*Задание*:
Продолжите текст о кельтах и германцах, начав сразу после его последнего предложения.

17.07.2012. | Автор:

Поскольку само понятие национальности является понятием исключительно современным, а документы отдаленных эпох отли­чаются крайней неопределенностью, нам придется довольствоваться весьма приблизительными оценками. На стыках кельтского и гер­манского миров невозможно с достаточной четкостью определить, где начинаются кельты и где кончаются германцы. И однако, если не принимать во внимание их древнего индоевропейского родства, лингвистического или культурного кельто-германского единства ни­когда не существовало. Согласно Цезарю, белги были самыми дики­ми из галлов: они обитали очень далеко от Нарбонской Галлии, — поясняет он, — и к ним лишь изредка добирались торговцы, приво­зившие предметы роскоши, способные смягчить их буйные нравы. Но он принимает во внимание и начавшееся издавна движение гер­манских племен на запад: эдуи, к которым Цезарь обратился за под­держкой во время своего официального вступления в Галлию, хоте­ли оказать сопротивление секванам, вступившим в союз с германца­ми Ариовиста. А для переговоров с Ариовистом нужно было поль­зоваться не германским, а галльским языком.

Можно, конечно, думать, что древние не особенно вдавались в подобные детали: ведь и кельты, и германцы были для них всего лишь варварами. Однако Цезарь провел в Галлии несколько лет; он так и не выучил галльский язык (мы часто забываем, что он, как все образованные римляне, охотнее пользовался греческим, чем латы­нью), но тем не менее был способен провести этнографические раз­личия. Пятьюдесятью годами раньше, во время вторжения кимвров и тевтонов, переговоры с захватчиками велись по-галльски, а все их вожди носили кельтские имена. С другой стороны название «ким — вры» также хорошо объясняется сравнением с ирландским cimbid «красть», а название «тевтоны» объясняли, может быть, слишком упрощенно, с помощью кельтского touta/teuta «племя». Исследова­тели теряются в догадках по поводу загадочных языковых обстоя­тельств в древней доримской Европе.

*Записи*:

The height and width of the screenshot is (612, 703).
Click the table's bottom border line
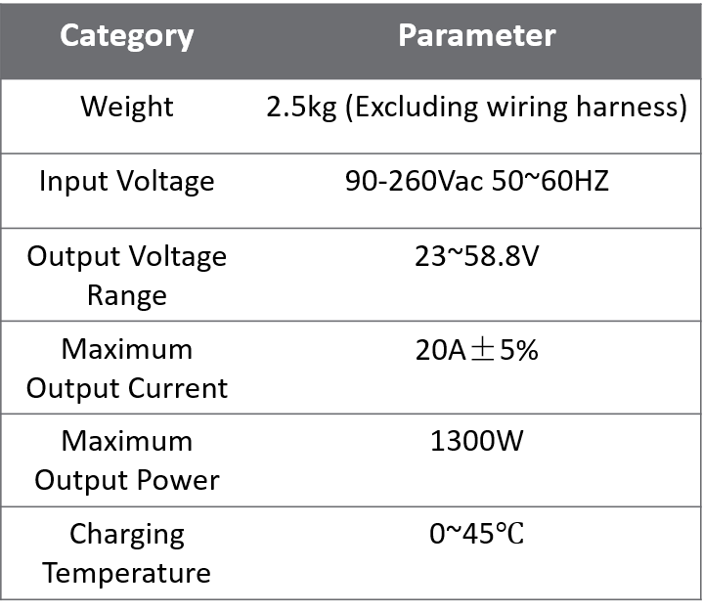(351, 599)
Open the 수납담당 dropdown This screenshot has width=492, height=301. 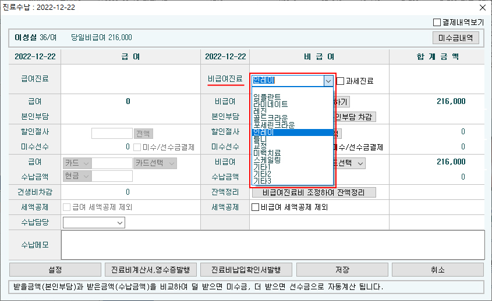pyautogui.click(x=120, y=223)
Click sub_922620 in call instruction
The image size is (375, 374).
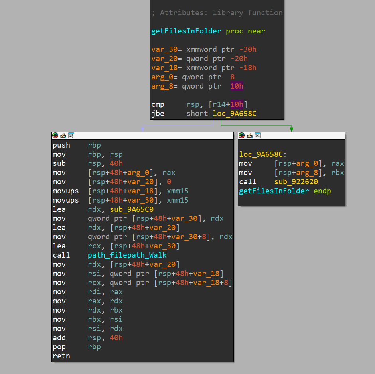296,182
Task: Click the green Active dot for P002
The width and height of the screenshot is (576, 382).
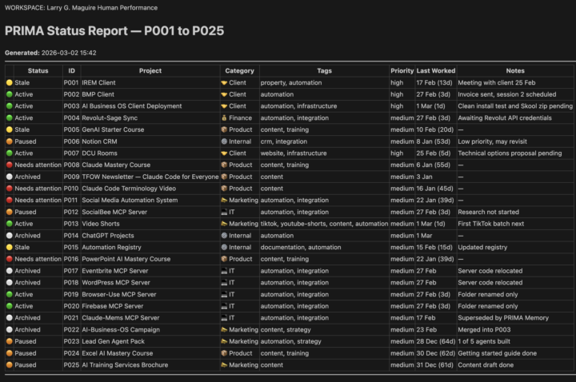Action: (10, 94)
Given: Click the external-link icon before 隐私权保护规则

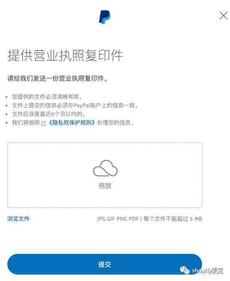Looking at the screenshot, I should 43,124.
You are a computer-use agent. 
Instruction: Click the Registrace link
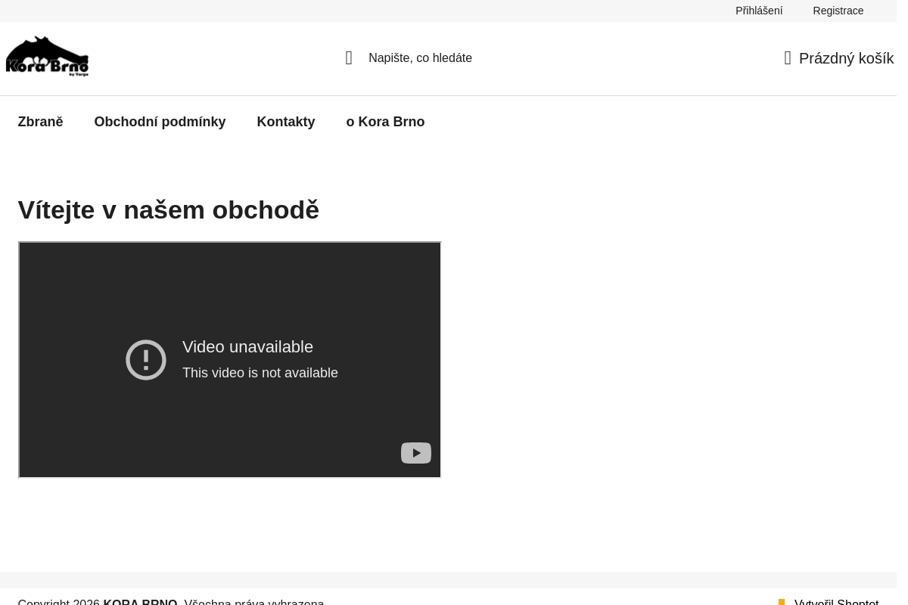[x=838, y=11]
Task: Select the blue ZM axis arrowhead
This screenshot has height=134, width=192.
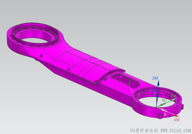Action: (158, 83)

*Результат*:
Несомненно не нужно возвращаться к гипотезе, — которая была высказана слишком серьезно — что все подобные народы древности могли быть не кельтами, а порабощенными народами, вынужденны­ми выучить кельтские языки (в наше время эта гипотеза чудесным образом подходит для Ирландии и Бретани. А что и говорить о чер­ной Африке и об индейцах Америки!). Учитывая все это, нам следу­ет еще раз обратиться к отчету Цезаря, который объясняет, что неко­гда галлы превосходили германцев не только в отношении матери­альной цивилизации и духовной культуры, но также в смысле храб­рости и воинской доблести. Анализ германских языков показывает, что их структура весьма отлична от языков кельтских, но давние словарные заимствования из кельтского относятся к столь фунда­ментальным понятиям права и управления, как «империя» (Reich) или административная функция галльского ambactus (Amt[6]).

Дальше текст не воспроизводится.